I know you wanted me to get the other one, but I really love how this is 6MP, 12x optical zoom, optical image stabilizer, uses an SD card, uses AA batteries, and just overall how Canon prints look.

I'll post some pics when I take some good ones, hopefully tonight.


----------



## The_Other_One (Dec 27, 2006)

The FZ20 has a 12x optical zoom, image stabilizer, and uses an SD card


----------



## Geoff (Dec 28, 2006)

The_Other_One said:


> The FZ20 has a 12x optical zoom, image stabilizer, and uses an SD card



Ah, but it uses a proprietary rechargeable battery, right?  I absolutely refuse to buy a camera that has one of those, for many reasons.


----------



## The_Other_One (Dec 28, 2006)

Yup, but you really shouldn't be aginst them.  Typically they can last longer than typical batteries.  Both per charge their and overall life.  They also tend to weigh less...but the FZ20 isn't exactly a light camera.  The lens weighs a ton


----------



## Geoff (Dec 28, 2006)

The_Other_One said:


> Yup, but you really shouldn't be aginst them.  Typically they can last longer than typical batteries.  Both per charge their and overall life.  They also tend to weigh less...but the FZ20 isn't exactly a light camera.  The lens weighs a ton



I know they tend to last longer then traditional batteries, but once you charge it up so many times you need to replace them, and they can be costly.

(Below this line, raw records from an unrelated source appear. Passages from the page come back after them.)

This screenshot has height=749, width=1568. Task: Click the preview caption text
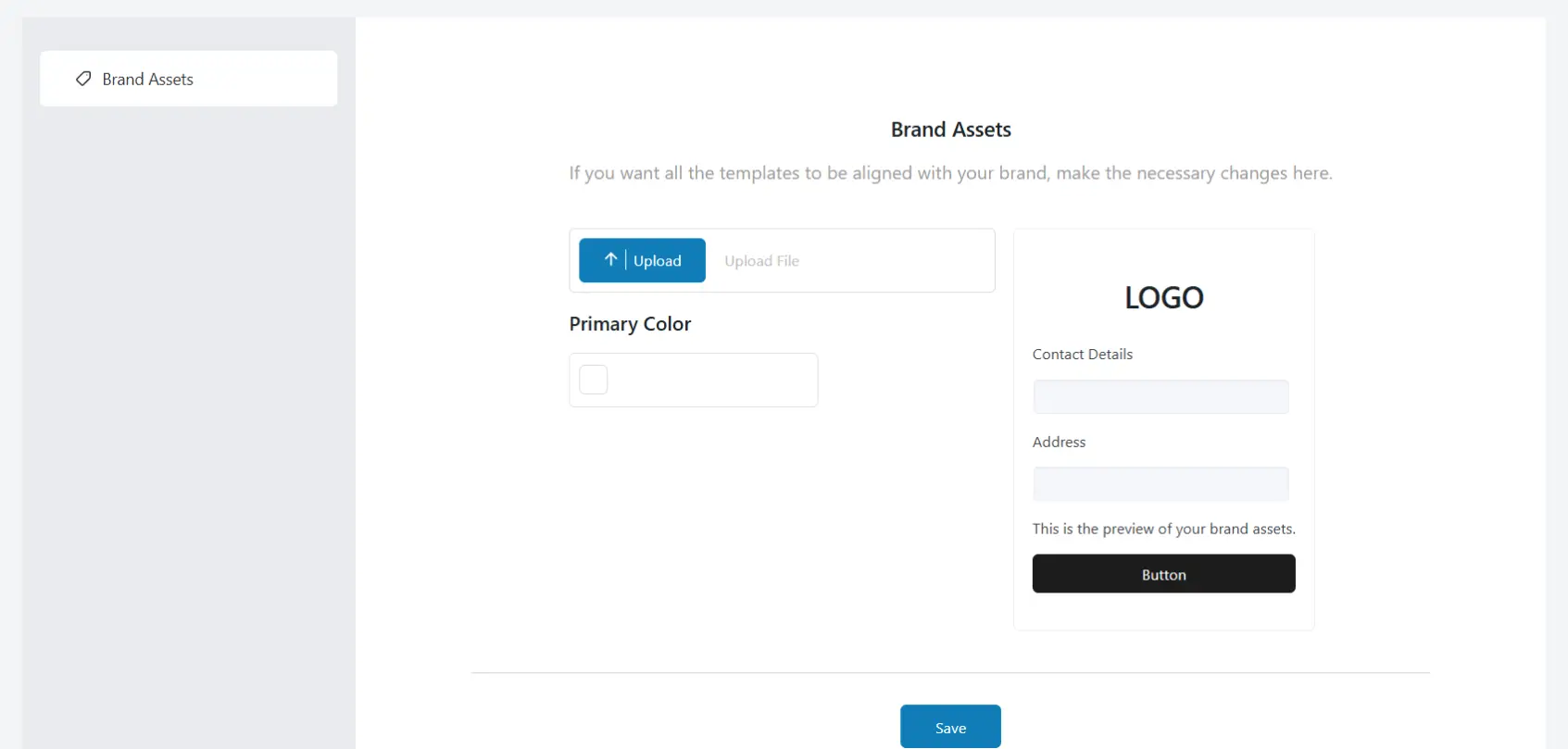point(1163,529)
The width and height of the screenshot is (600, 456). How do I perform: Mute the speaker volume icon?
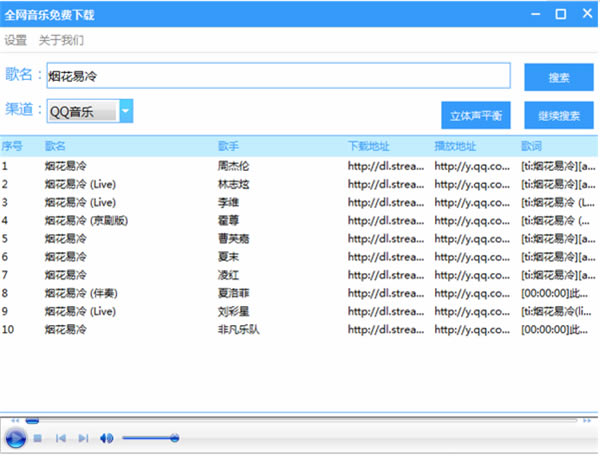pos(107,438)
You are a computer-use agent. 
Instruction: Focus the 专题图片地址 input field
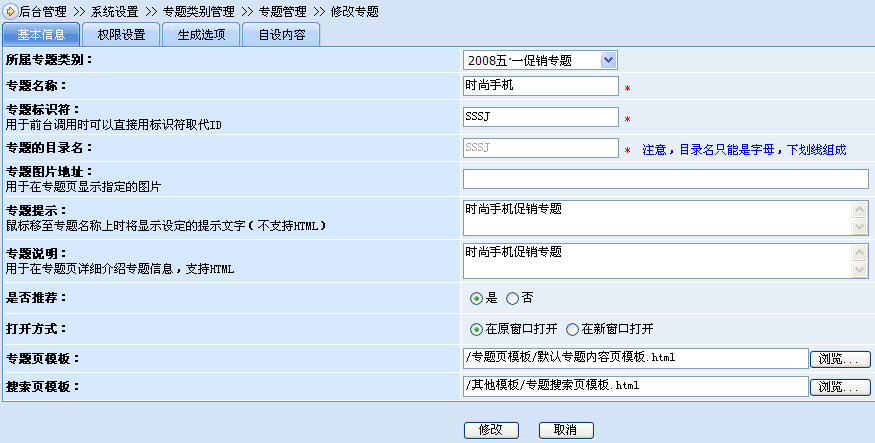click(665, 179)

Also, what happens if you bring your camera someplace and realize you forgot the charger at home?


----------



## The_Other_One (Dec 28, 2006)

I purchased another battery for mine which cost about $15 shipped.  As for forgetting the charger, you could get an AC addaptor   Though, I've never tried to see if it'll charge.


----------



## Geoff (Dec 28, 2006)

The_Other_One said:


> I purchased another battery for mine which cost about $15 shipped.  As for forgetting the charger, you could get an AC addaptor   Though, I've never tried to see if it'll charge.



I'll stick with my AA batteries that take ~550 shots per charge


----------